Whether you are a practicing Christian or an atheist, religion plays an important role in your wellbeing. It provides social support and incentives to lead a healthy lifestyle. While some forms of religious coping are problematic, other approaches can be effective.
Religious participation involves a person’s belief, moral conduct, and participation in religious institutions. These activities can be positive or negative. They can be structured, routine, or shallow in their understanding of the core tenets of the faith.
Religions often focus on historical figures or archetypal figures. They are also often based on a creed or teachings from the founder. These teachings are transmitted through written scriptures or oral tradition.
Religions can be rigid and self-serving institutions, or they can serve the purpose of facilitating spirituality. Some of these institutions have become potent ideologies of oppression, while others have helped give people a sense of meaning and purpose in their lives.

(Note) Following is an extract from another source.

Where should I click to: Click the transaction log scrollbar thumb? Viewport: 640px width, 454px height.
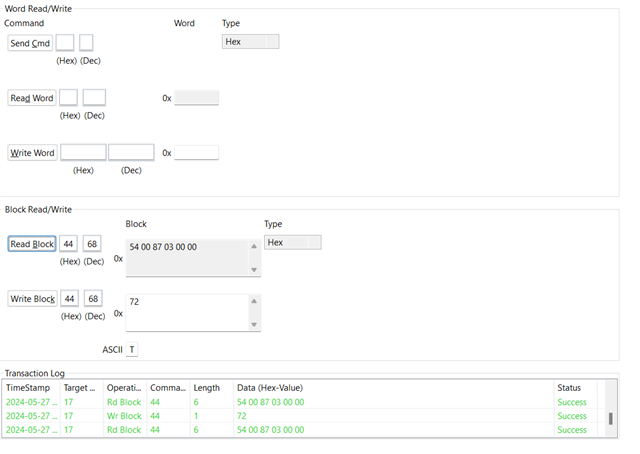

Some psychologists believe that religion is an effective method of helping people cope with major life stressors. The benefits of religion are found in the sense of purpose, coherent belief system, and moral code. However, these benefits can be undermined by the rise of “New Age” beliefs, which often focus on individualism and consumerism.
Despite these disadvantages, religion can still be a valuable social institution. Many people have ambivalent views of religion. A “spiritual but not religious” person, for example, might view Jesus as loving and accepting, yet choose not to acknowledge his death.